From Kirkus Reviews:
Murder in Bombay--in an enjoyable if strained entry in the serial-killer/travelogue subgenre pioneered by Martin Smith in Gorky Park and highlighted by William Bayer's Jerusalem-set Pattern Crimes and Joseph Koenig's Tehran-based Brides of Blood. ``Anything--absolutely anything--can happen in India,'' says hero-cop George Sansi, and as presented by Mann (The Traitor's Contract, 1990), anything--and nearly everything--does, beginning with the discovery at Film City, India's Hollywood, of a horribly savaged body. Sansi--an appealingly saturnine character who's perhaps the only blue-eyed Indian walking the subcontinent (courtesy of the British general who sired him)--pursues the case with his usual moral diligence, stepping on powerful toes as he links the body to a gay prostitution ring serving film bigwigs. The Special Branch inspector is pulled into a second case as well, trying to stop a war between rival Bombay gangsters, a subplot that points up the novel's major strength and weakness: Mann's crackling depiction of India as a madhouse where the only real law is that of survival (most forcefully displayed during Sansi's visit to Dharavai, Bombay's fetid slum-suburb); and the author's forced striving for eccentrically interesting incidents and characters (as seen in the gangster Paul Kapoor, who talks in 50's slang and worships Elvis).
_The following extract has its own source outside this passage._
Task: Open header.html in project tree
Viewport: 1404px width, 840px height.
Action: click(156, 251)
Sansi can't stop Kapoor from slaying his rival, but, after a second mutilated body surfaces, the cop does trace the killings back to a 50-year-old murder spree--and to that long-ago killer's grandson, living in London, where the novel attenuates into a dull tracking of the culprit by Sansi, followed by a Bombay- set finale that seems stapled on. Fast-moving and fascinating for its exotic lore, but you can hear Mann's mechanics clanking away. Still, the engagingly earnest Sansi and his amazing India deserve a sequel. -- Copyright ©1993, Kirkus Associates, LP. All rights reserved.
From Publishers Weekly:
This first-rate crime novel employs the classic elements of the noir thriller: an incorruptible loner cop; an ambitious reporter; gangland organizations; grotesque minor characters; an urban landscape ranging from the fashionable to the seedy, contrasted with the make-believe world of a film studio; a shadowy sexual underworld; an unidentified corpse; and a maniacal killer. But the setting isn't Los Angeles. In a nice twist, Mann ( The Traitor's Contract ) places the action in Bombay, India, where its hero, half-Indian, half-English Inspector George Sansi, is the definitive outsider. The case involves a multilated corpse found floating in a lake. Sansi has to tread carefully so as not to step on his superior's toes, and he must maneuver around the politicians who have an interest in quashing the investigation, which ultimately takes on international proportions. As if that weren't enough, he also finds himself brokering a deal between Bombay's two most powerful crime bosses to prevent open warfare. Although Mann's lush, existentially anguished writing at times resembles Raymond Chandler's, Sansi is better educated than Marlowe, less introspective and less inclined to womanizing, one-liners and violence. While the story, like its hero, is not quite as nihilistic as is usual in the genre, it nevertheless sticks to the noir tradition with a harrowing and memorable climax. Ad/promo; BOMC alternate.